(Records from a data collection)
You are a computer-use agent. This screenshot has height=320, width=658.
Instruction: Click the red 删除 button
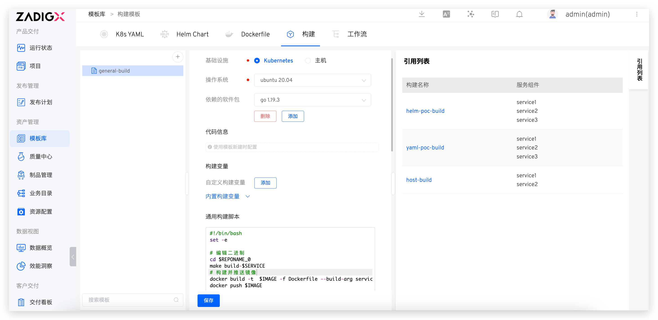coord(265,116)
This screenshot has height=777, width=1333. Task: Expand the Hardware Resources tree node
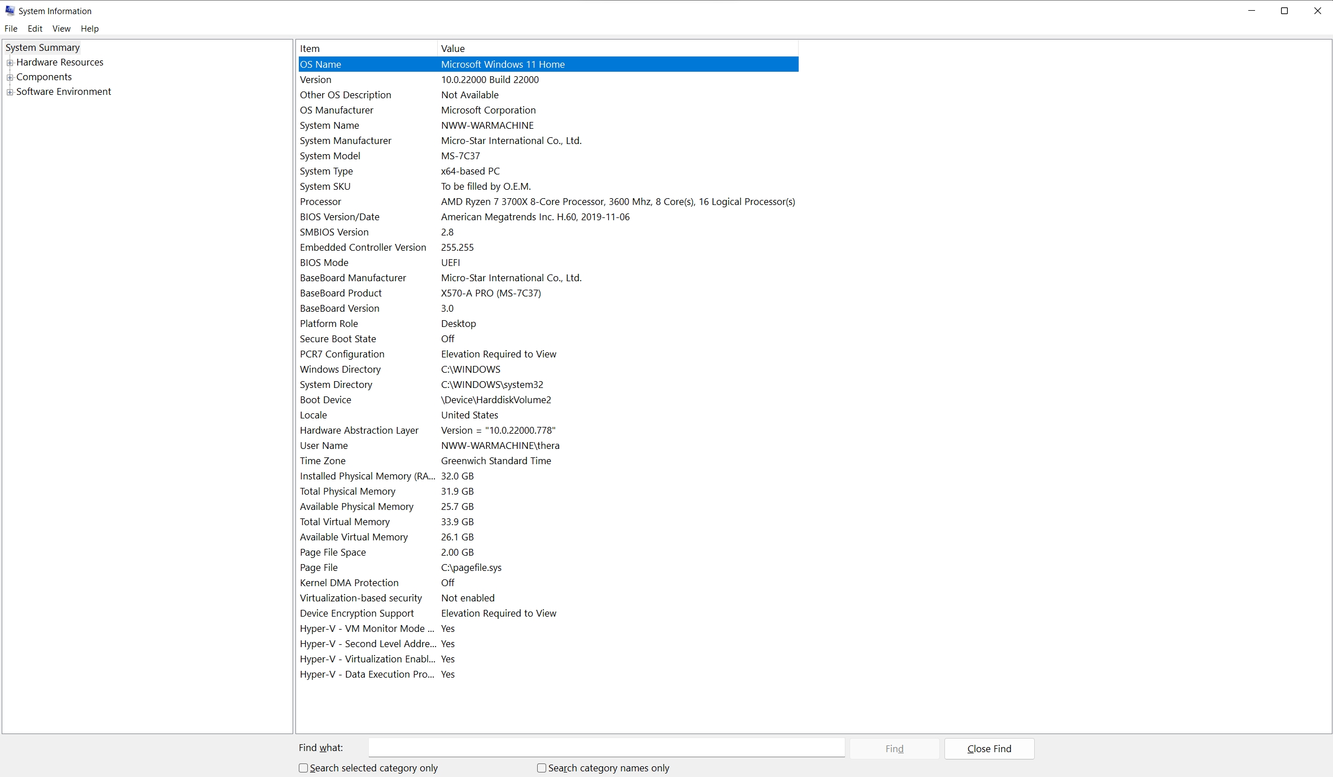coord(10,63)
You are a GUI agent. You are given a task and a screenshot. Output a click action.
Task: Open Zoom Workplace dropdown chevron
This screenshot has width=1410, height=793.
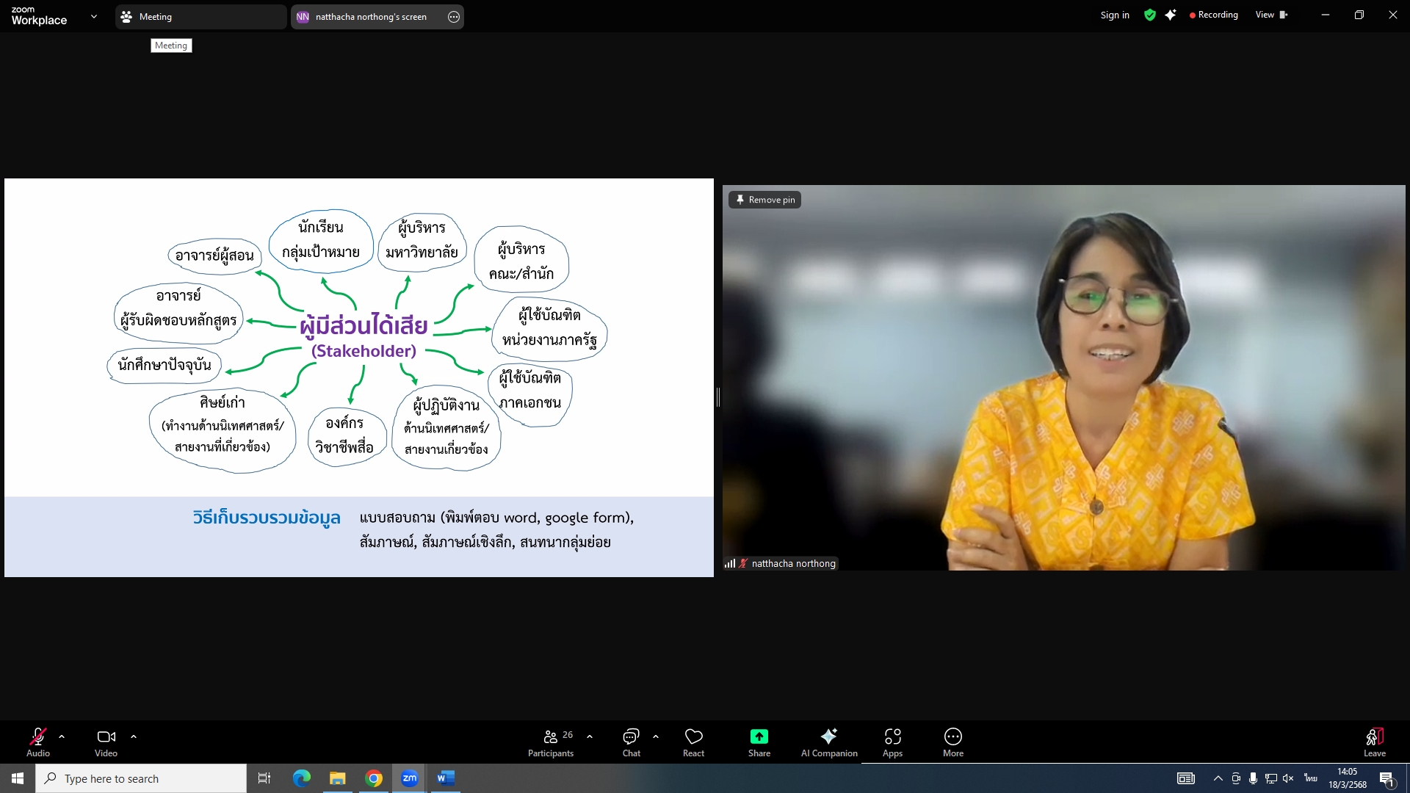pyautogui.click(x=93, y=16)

--- Your objective ---
Of the records above, copy each line that includes "agent".

--- Result for this task ---
You are a computer-use agent. This screenshot has height=320, width=658.
You are a GUI agent. You are given a task and a screenshot. Output a click action.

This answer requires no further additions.